Defining Nashville is getting harder — and that’s a good thing.
The region ticks all the boxes — urban and rural communities, major sports teams and music venues, excellent health care and outdoor recreation. That’s why people are choosing to build their families, careers and lives here.
Like many talented people, Gerard Longo was drawn to Nashville’s music scene. He has a background in showcasing independent artists on his show “The Quinn Spinn” and later started a blog covering eastern Pennsylvania and western New Jersey music scene. In 2018, he decided to move to Nashville to grow his platform, which he rebranded Underground Music Collective (UMC).
“It’s a classic story about moving to Nashville,” Longo says. “I had what would fit in my car and took a shot.”
It paid off. Nashville-based UMC is a music publishing, and multimedia company that churns out music-centric content daily, connects artists to audiences and sponsors events. Longo says UMC’s success is tied to finding “community” in Nashville, particularly through Helping Our Music Evolve (HOME).
HOME is Nashville’s 24/7 artist development and music production community that offers shared facilities for recording, rehearsal, live events and content creation. In addition, HOME membership includes an online networking community and weekly activations to accelerate your growth in the music industry.
Nashville is a community of creatives, and HOME helps bring that community together.
“Whether we are content creators, musicians, promoters, we’re all creatives trying to build something,” Longo says. “Nashville is perfect for an organization like HOME. It brings us together to share insights and network. As everyone knows, breaking into the traditional music industry is hard. Here, we are building our own from the ground up in a collaborative way.”
Open for Business
The region is also fertile ground for entrepreneurs with a business vision. For example, Nashville native Courtney Hale founded Super Money Kids (SMK), a social enterprise focused on financial literacy for young people. The company designs digital financial education lessons for students from kindergarten through college and licenses the materials through schools and universities throughout the country.
“The amazing thing about starting a business here is that while it’s a bigger city, it’s still a young city that is open to new ideas and new ways of doing things,” Hale says. “There’s still space here to be innovative. This is a great place for entrepreneurs.”
Hale has participated in the Nashville Area Chamber of Commerce’s Leadership Connect program, allowing him to engage with the business community. Throughout the six-month program, a small class of entrepreneurs comes together to learn from each other and top area leaders on how to become more involved in building the Nashville community.
“The amazing thing about starting a business here is that while it’s a bigger city, it’s still a young city that is open to new ideas and new ways of doing things.”
Courtney Hale, founder Super Money Kids
He says that connection with other small-business owners has been important to building his business.

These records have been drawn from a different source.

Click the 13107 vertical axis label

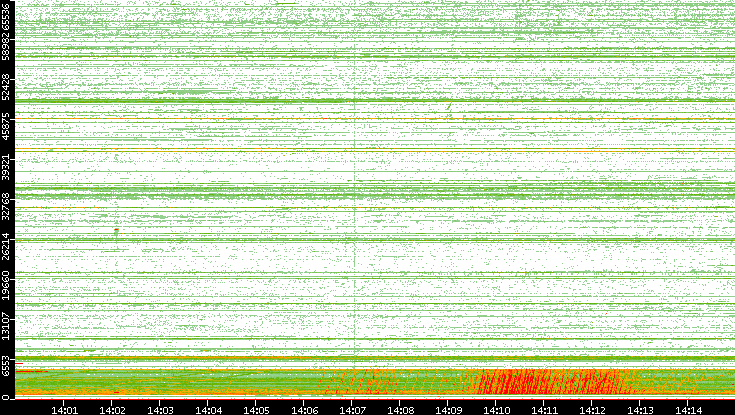pyautogui.click(x=7, y=323)
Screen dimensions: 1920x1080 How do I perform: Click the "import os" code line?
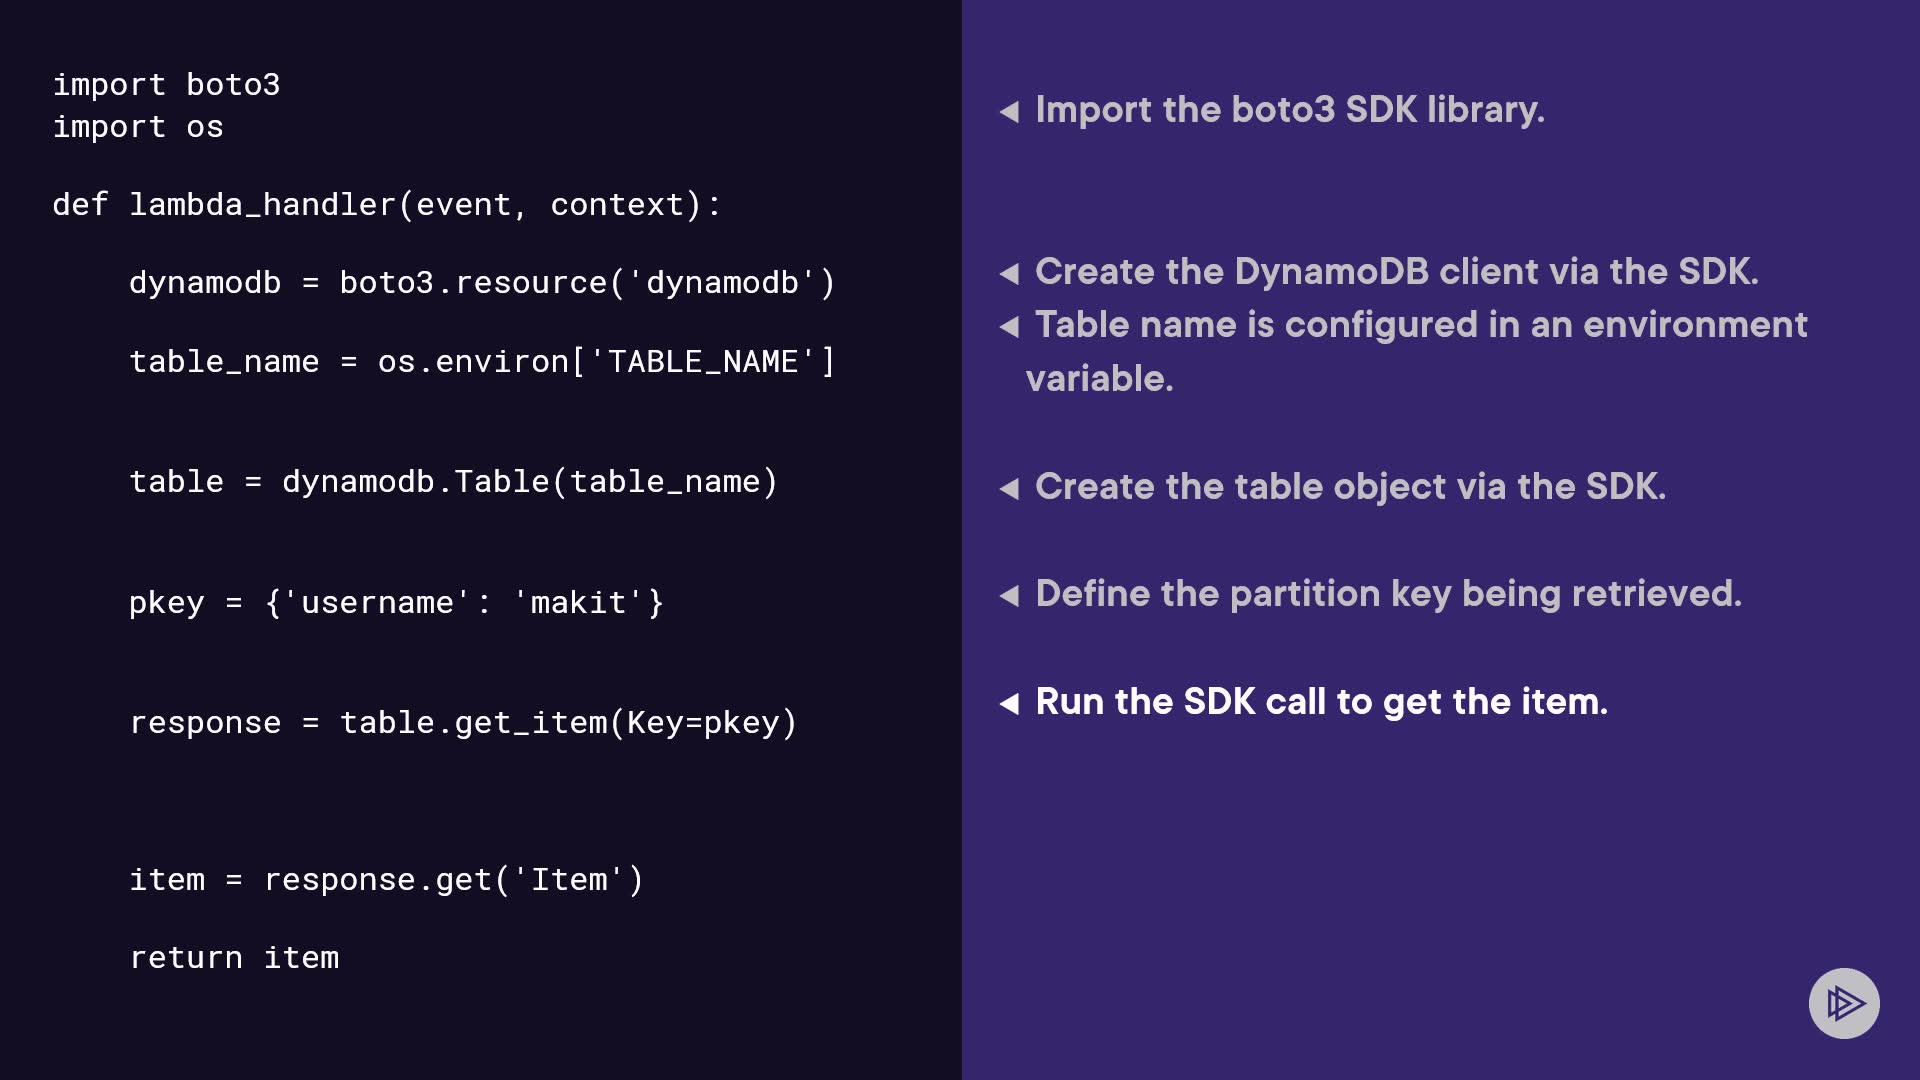coord(138,127)
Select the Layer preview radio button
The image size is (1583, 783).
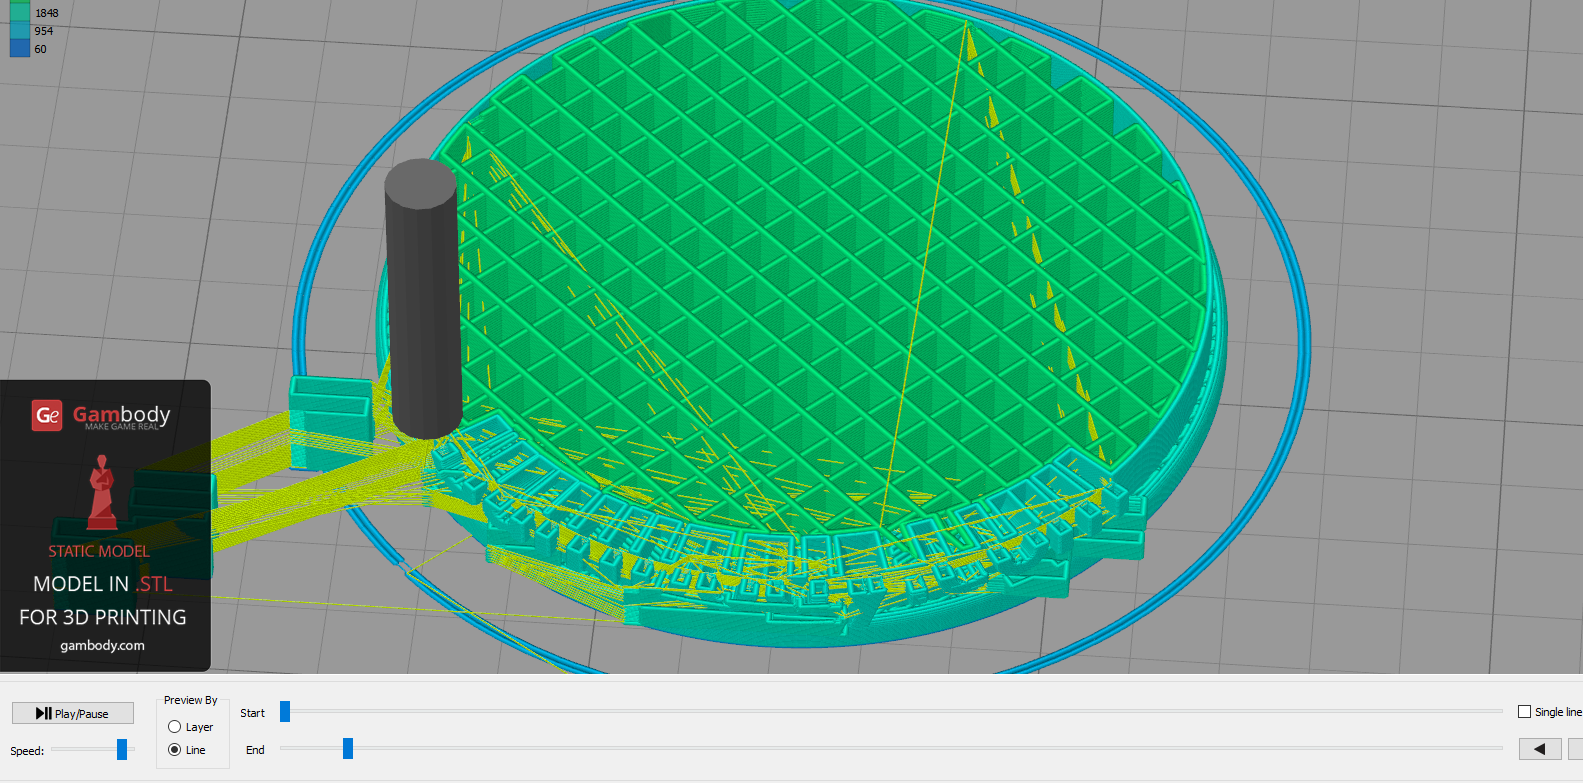[175, 727]
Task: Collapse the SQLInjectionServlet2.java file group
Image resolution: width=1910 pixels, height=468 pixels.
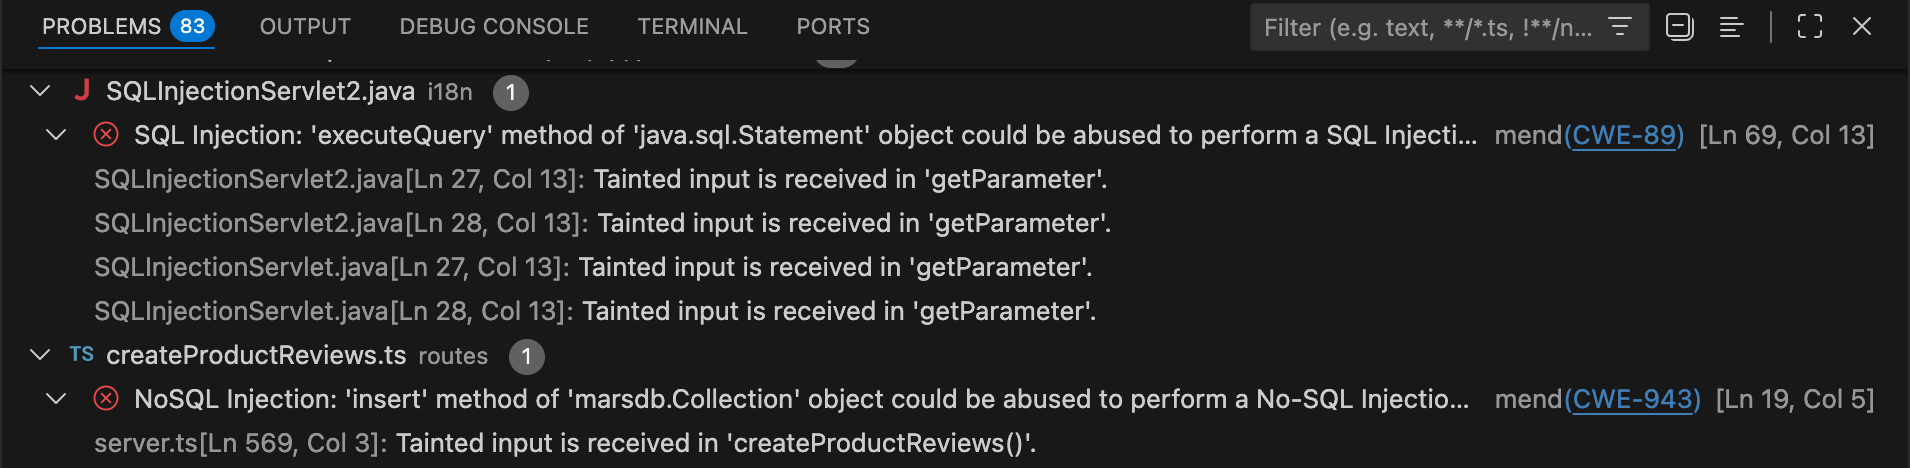Action: click(x=40, y=91)
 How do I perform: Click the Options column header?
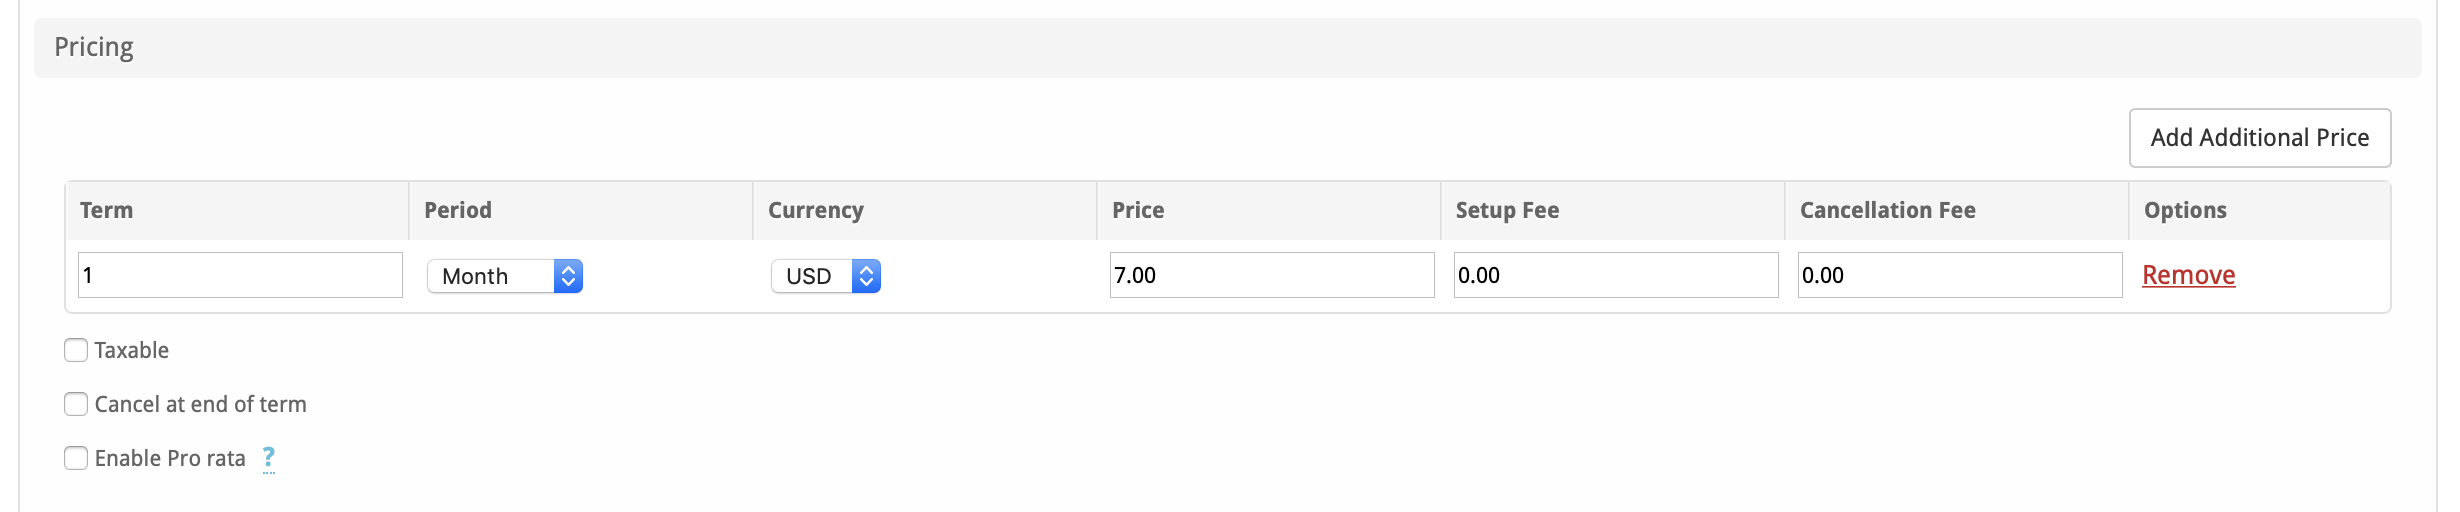point(2185,210)

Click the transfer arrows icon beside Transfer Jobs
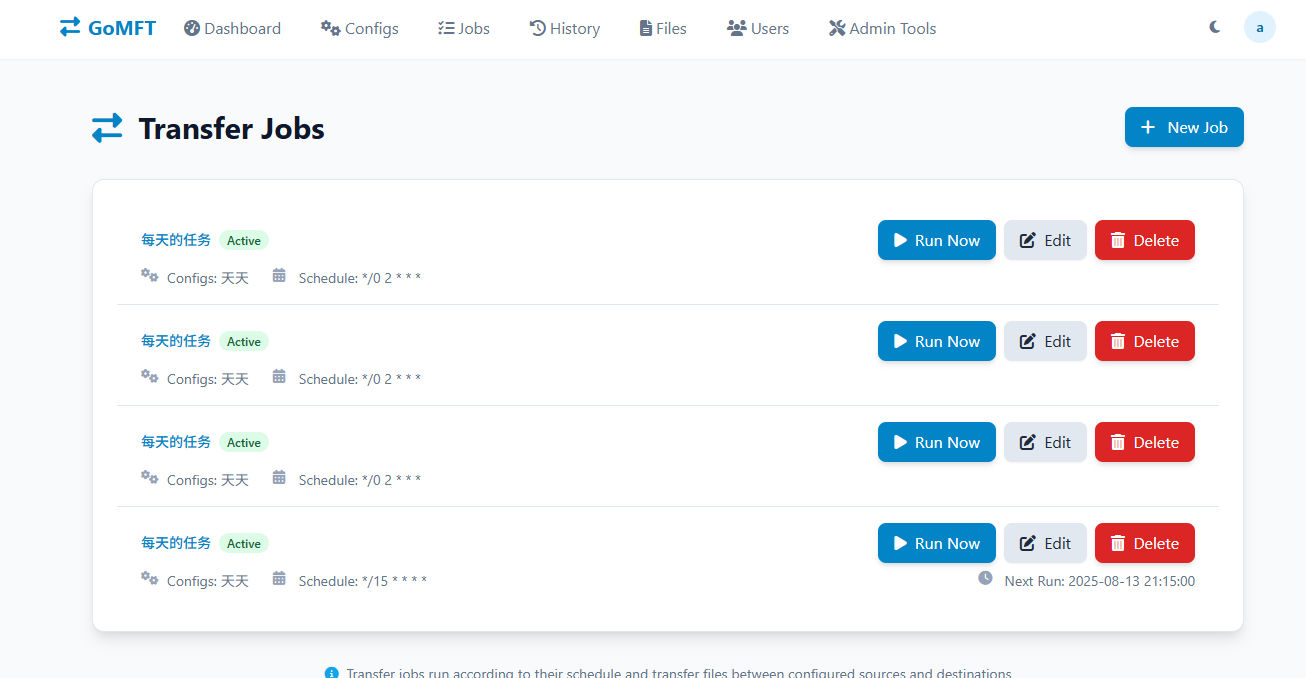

Hale says the future looks good for SMK. Fifteen states now require personal finance education in high schools. That number was just five when the company launched. In addition, he says Nashville’s elected leadership and the business community through the chamber are committed to supporting education in the region.
“Our company is part of that core value,” he says.
Billy Kilgore moved from Chicago to Nashville seven years ago and quickly found his community and network of friends through a unique Nashville organization, NashDads. The group of Middle Tennessee dads from various backgrounds with varying interests shares the common goal of being good fathers.
NashDads meets weekly to support one another and to involve their children in a playgroup that visits museums, story times, parks and other activities.
As a stay-at-home dad to his two boys, ages 4 and 8, Kilgore says making the connection with NashDads and then to the larger community was invaluable.
“There are great resources for children in Nashville,” Kilgore says. “I’ve been a part of the family scene here for several years now. This city has a lot to offer families, from the Frist Museum to the downtown library to great playgrounds and parks.”